Barangkali belum ada sebuah catatan ringkas yang menjelaskan perjumpaan dengan Ka'bah segamblang dan seberani yang ditulis Dr. Ali Shariati, cendekiawan Muslim asal Iran, dalam bukunya berjudul "Haji" yang terbit pertama kali pada 1978.
Buku itu juga mengurai makna haji dengan luar biasa. Buku ini bukan sebuah manasik haji biasa yang banyak diterbitkan dalam berbagai bahasa. Catatan itu mengungkap makna-makna di balik ritual haji yang dilakukan semua anak manusia di musim haji.
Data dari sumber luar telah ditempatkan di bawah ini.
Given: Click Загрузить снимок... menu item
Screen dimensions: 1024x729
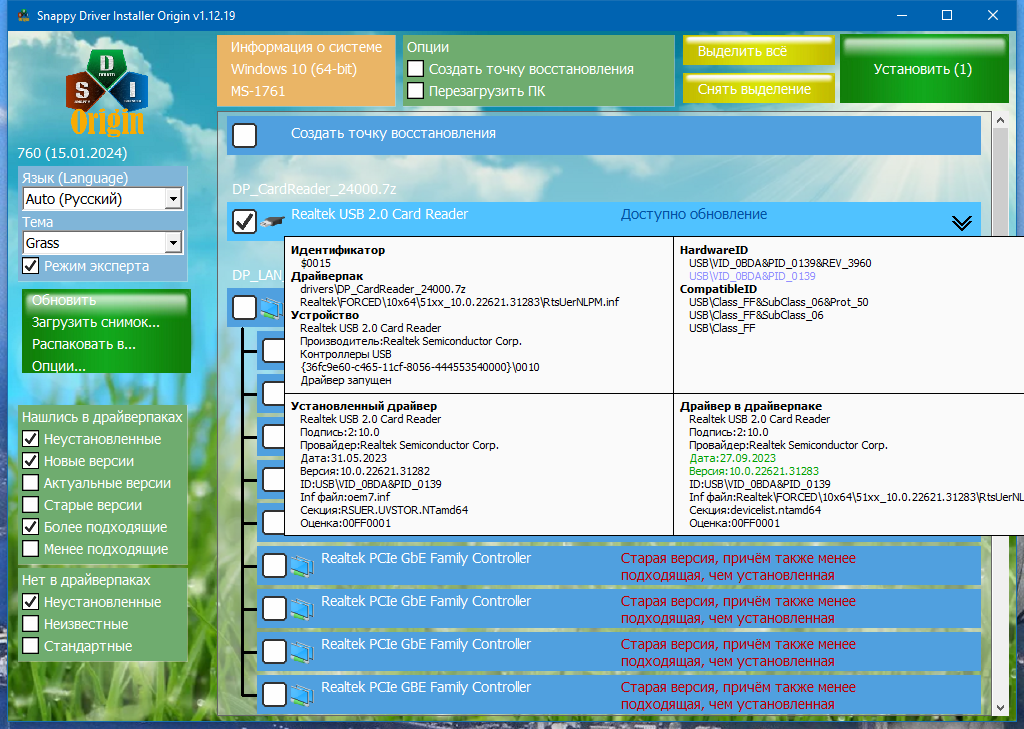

Buku itu pula yang kembali penulis baca sebelum menjadi Petugas Penyelenggara Haji Indonesia (PPIH). Banyak jamaah asal Indonesia yang menunaikan haji tahun ini menunggu waktu untuk menunaikan ibadah haji hingga 12-14 tahun.
Sepanjang waktu itu jamaah menabung dan mempersiapkan diri agar mampu secara finansial dan fisik mampu berjumpa langsung dengan Ka'bah dan wukuf di Arafah. Kini lama mengantre dapat mencapai 24 tahun.
Kerinduan melihat Ka'bah itu seperti kerinduan kekasih berjumpa dengan yang dikasihinya. Namun, ketika berjumpa langsung dengan Ka'bah, Dr. Ali Shariati menulis secara implisit bahwa kerinduan itu seperti kontradiktif.
Bagian atas Ka'bah memang diselimuti kiswah, kain hitam penutup, buatan manusia yang indah, tetapi sejatinya Ka'bah hanyalah bangunan persegi dan kosong yang terbuat dari batu-batu hitam keras yang tersusun sederhana dengan penutup celah-celah bahan berwarna putih. Batu-batu hitam tersebut berasal dari ajun atau bukit yang tersebar di seputaran Kota Makkah.